Outro tipo de divisão muito importante a ser levado em conta no momento de delimitar e individualizar a natureza da responsabilidade civil, que distingue diferentes tipos de atividades realizadas no âmbito da assistência médica, é a natureza do ato, cujos tipos são: atos extramédicos, atos paramédicos e atos essencialmente médicos.

Os atos extramédicos referem-se às atividades realizadas por profissionais que não possuem formação médica, mas que desempenham funções complementares no ambiente hospitalar. Esses profissionais atuam em conjunto com os médicos, sob ordens da administração do hospital, prestando cuidados e serviços que contribuem para o tratamento e bem-estar dos pacientes. No entanto, eles não têm competência para realizar diagnósticos ou prescrever tratamentos, sendo sua atuação baseada em protocolos estabelecidos pelo hospital e médicos responsáveis.

Em geral, o hospital é que é responsabilizado por eventuais falhas na supervisão, treinamento ou orientação destes profissionais, principalmente se for comprovada a negligência na organização e na gestão dos serviços de saúde. Ora, se esses profissionais estão sob o comando do hospital, este deve ser responsabilizado pelo defeito do serviço, na forma que preceitua o CDC.
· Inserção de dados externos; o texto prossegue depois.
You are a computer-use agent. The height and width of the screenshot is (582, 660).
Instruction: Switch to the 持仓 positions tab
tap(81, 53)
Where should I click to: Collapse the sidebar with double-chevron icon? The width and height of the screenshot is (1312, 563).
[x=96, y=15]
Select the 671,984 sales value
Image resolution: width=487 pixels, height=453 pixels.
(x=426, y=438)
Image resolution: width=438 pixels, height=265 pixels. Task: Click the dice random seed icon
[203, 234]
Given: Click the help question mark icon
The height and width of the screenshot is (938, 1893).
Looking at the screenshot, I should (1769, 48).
Já os atos paramédicos são aqueles realizados por profissionais de saúde que possuem formação específica e capacitação para realizar procedimentos técnicos, sob a supervisão e orientação dos médicos. Esses profissionais executam atividades que requerem conhecimento especializado e habilidades técnicas específicas. Os atos paramédicos são essenciais para o funcionamento adequado dos serviços de saúde, contribuindo para o diagnóstico, tratamento e monitoramento dos pacientes.

Nesses casos a responsabilidade pode ser compartilhada, e, também, se subordinam às regras do CDC, pois, assim como no âmbito dos atos extramédicos, os hospitais têm o dever de selecionar, capacitar e supervisionar adequadamente os profissionais paramédicos, garantindo que eles atuem de acordo com os padrões de qualidade e segurança estabelecidos. Portanto, em casos de falhas na atuação dos profissionais paramédicos, o hospital pode ser responsabilizado se for comprovada sua negligência na contratação, treinamento ou supervisão desses profissionais.
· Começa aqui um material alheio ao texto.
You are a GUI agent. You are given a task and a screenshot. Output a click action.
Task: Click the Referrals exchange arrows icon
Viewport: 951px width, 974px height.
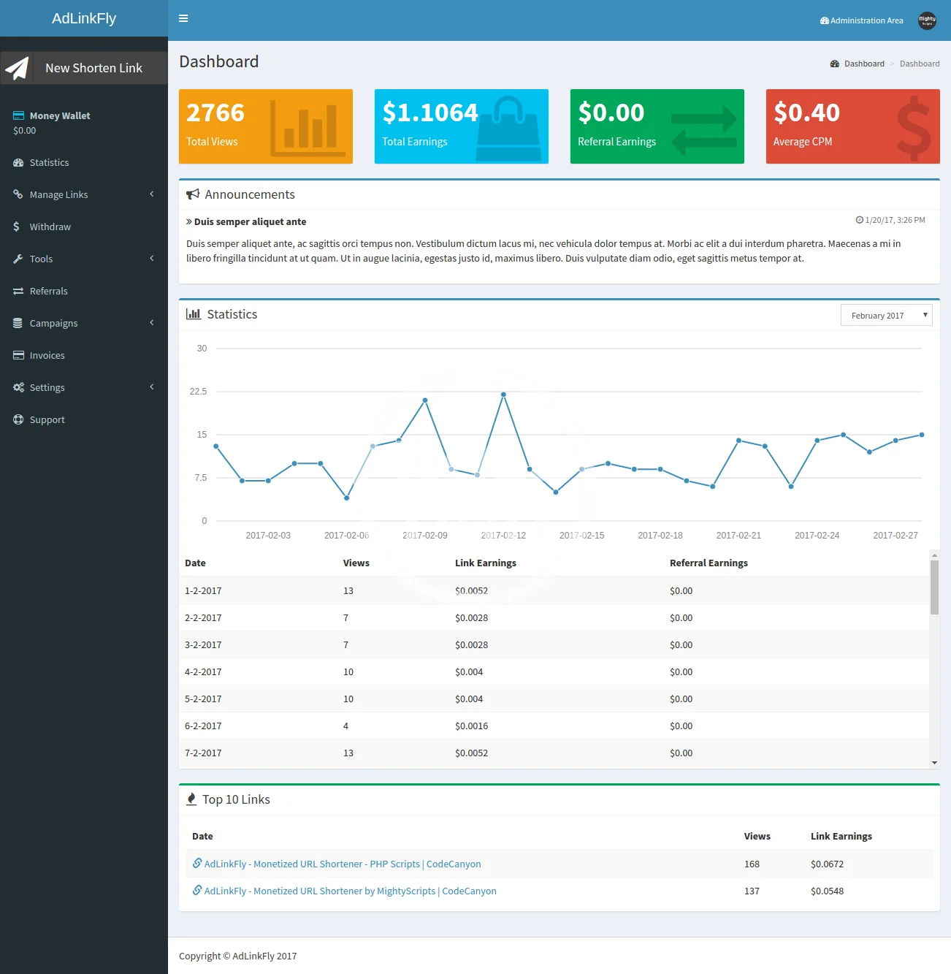pos(18,291)
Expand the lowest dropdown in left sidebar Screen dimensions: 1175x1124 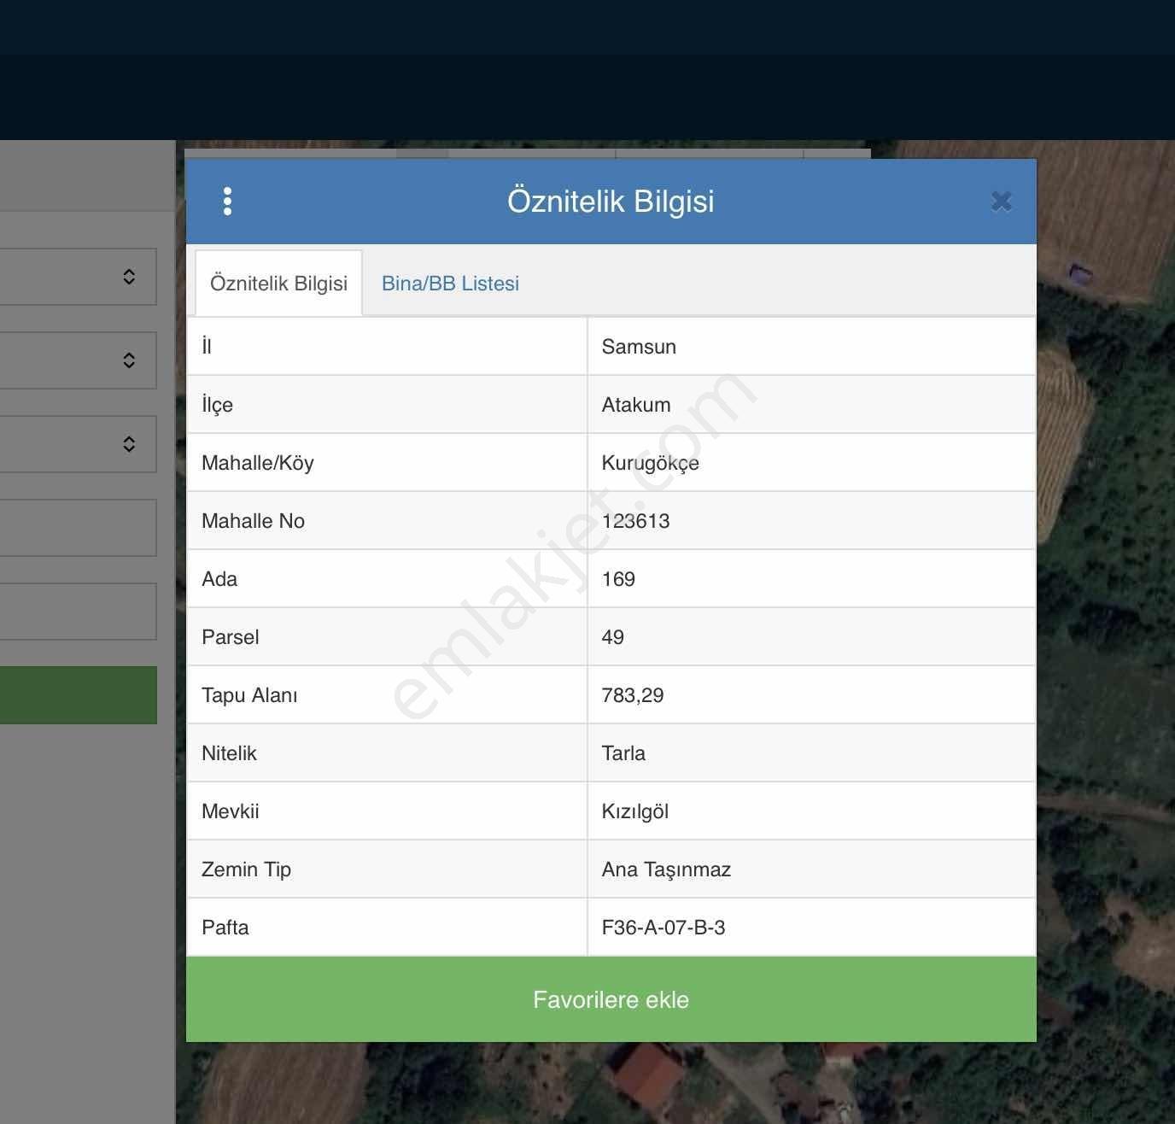78,444
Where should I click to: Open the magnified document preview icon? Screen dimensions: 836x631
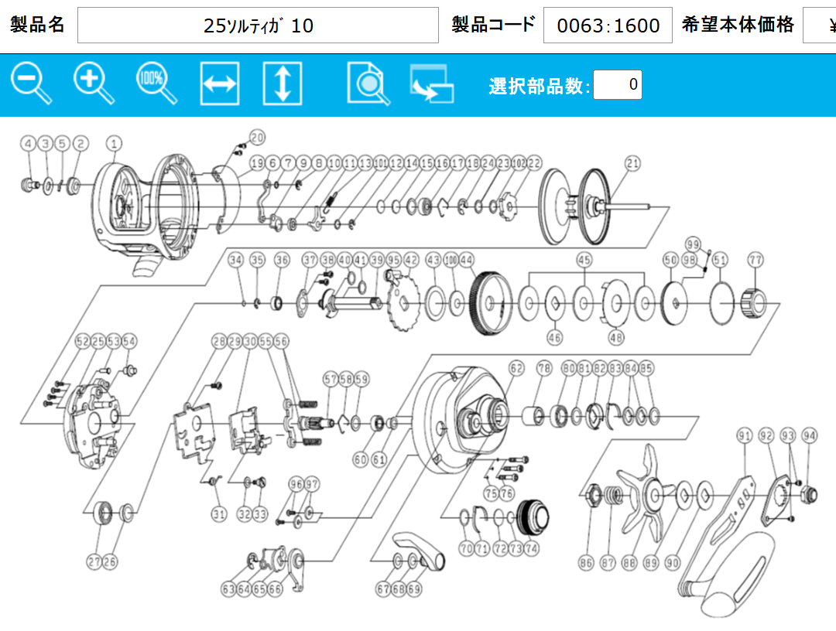point(368,84)
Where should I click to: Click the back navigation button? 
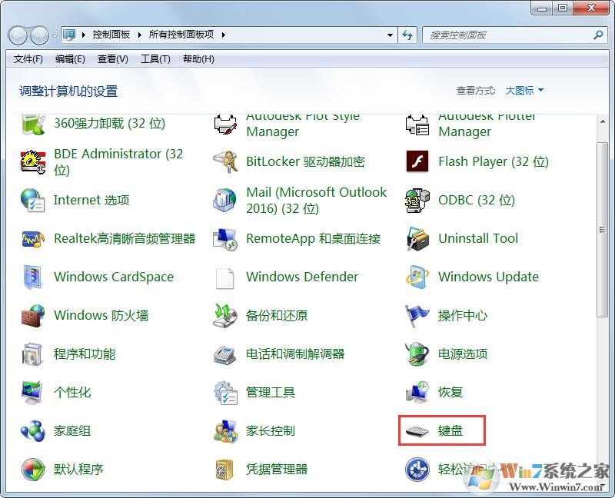click(x=17, y=35)
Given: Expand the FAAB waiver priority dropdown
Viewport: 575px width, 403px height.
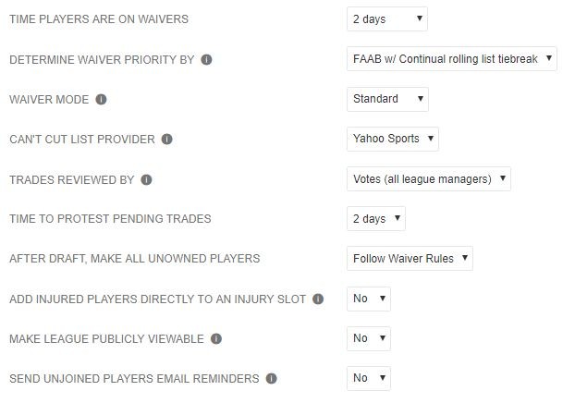Looking at the screenshot, I should coord(451,59).
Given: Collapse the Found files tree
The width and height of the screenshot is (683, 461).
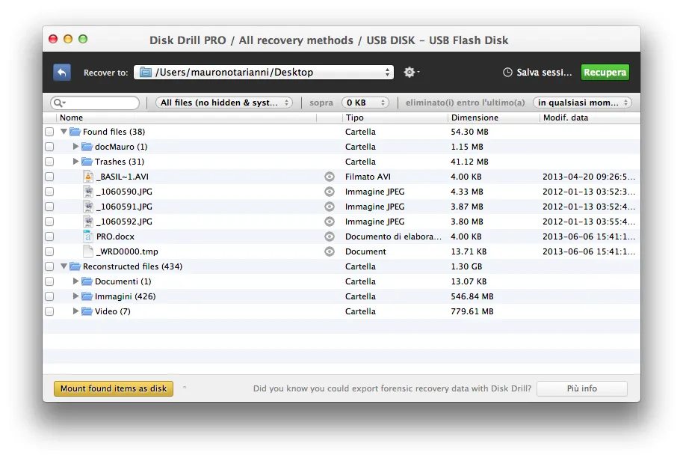Looking at the screenshot, I should point(63,132).
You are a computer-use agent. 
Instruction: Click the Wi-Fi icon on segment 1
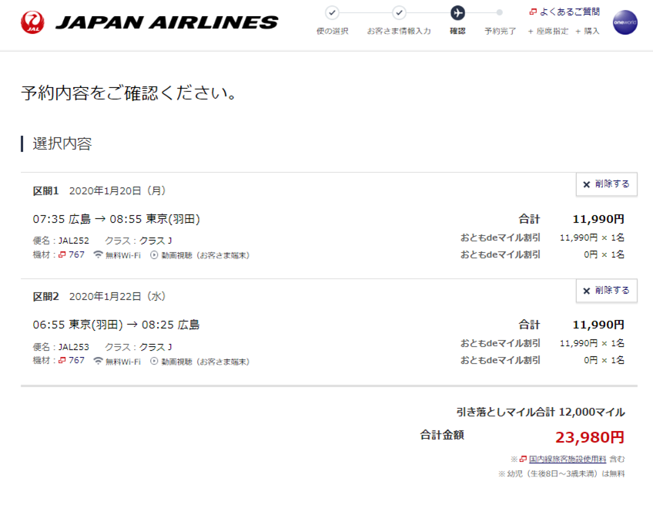[x=98, y=254]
Por fim, os atos essencialmente médicos são aqueles realizados exclusivamente por médicos, profissionais que possuem a formação acadêmica em Medicina e são legalmente habilitados para o exercício da profissão. Esses atos englobam a realização de diagnósticos, prescrição de tratamentos, realização de cirurgias, intervenções médicas complexas e tomada de decisões clínicas. Esses profissionais são responsáveis por conduzir o cuidado médico dos pacientes, estabelecendo planos terapêuticos, acompanhando sua evolução e tomando decisões clínicas fundamentais para o tratamento.

Já para esses casos, diferentemente dos tipos de atos supracitados, a responsabilidade recai sobre o médico que agiu, desde que provada a sua culpa, como dito no início do texto (art. 14, § 4º, CDC). No entanto, o hospital também poderá responder solidariamente mediante comprovação de imperícia, imprudência ou negligência do profissional da medicina, ou em situações em que o hospital adotar práticas institucionais inadequadas, como falta de recursos, equipamentos ou estrutura adequada, que prejudiquem o desempenho dos médicos ou a qualidade do atendimento, resumindo, quando houver ato vinculado decorrente de falha do serviço prestado.

Em suma, a responsabilidade civil dos hospitais no cenário brasileiro é abarcada pelo Código Civil e Código de Defesa do Consumidor, que reforçam a obrigação dos profissionais e das instituições de saúde de repararem danos causados aos pacientes, sempre observadas as especificidades de cada caso concreto para a definição, quantificação e, muitas vezes, a individualização da responsabilidade. 

Essa responsabilização possui características específicas, diferentes modalidades e pode resultar em consequências que envolvem desde a reparação financeira até a implementação de medidas corretivas e possíveis repercussões penais. Conforme citado, por meio de tais disposições, a legislação busca, principalmente, assegurar a proteção dos direitos dos pacientes e aprimorar a qualidade e a segurança dos serviços de saúde no país.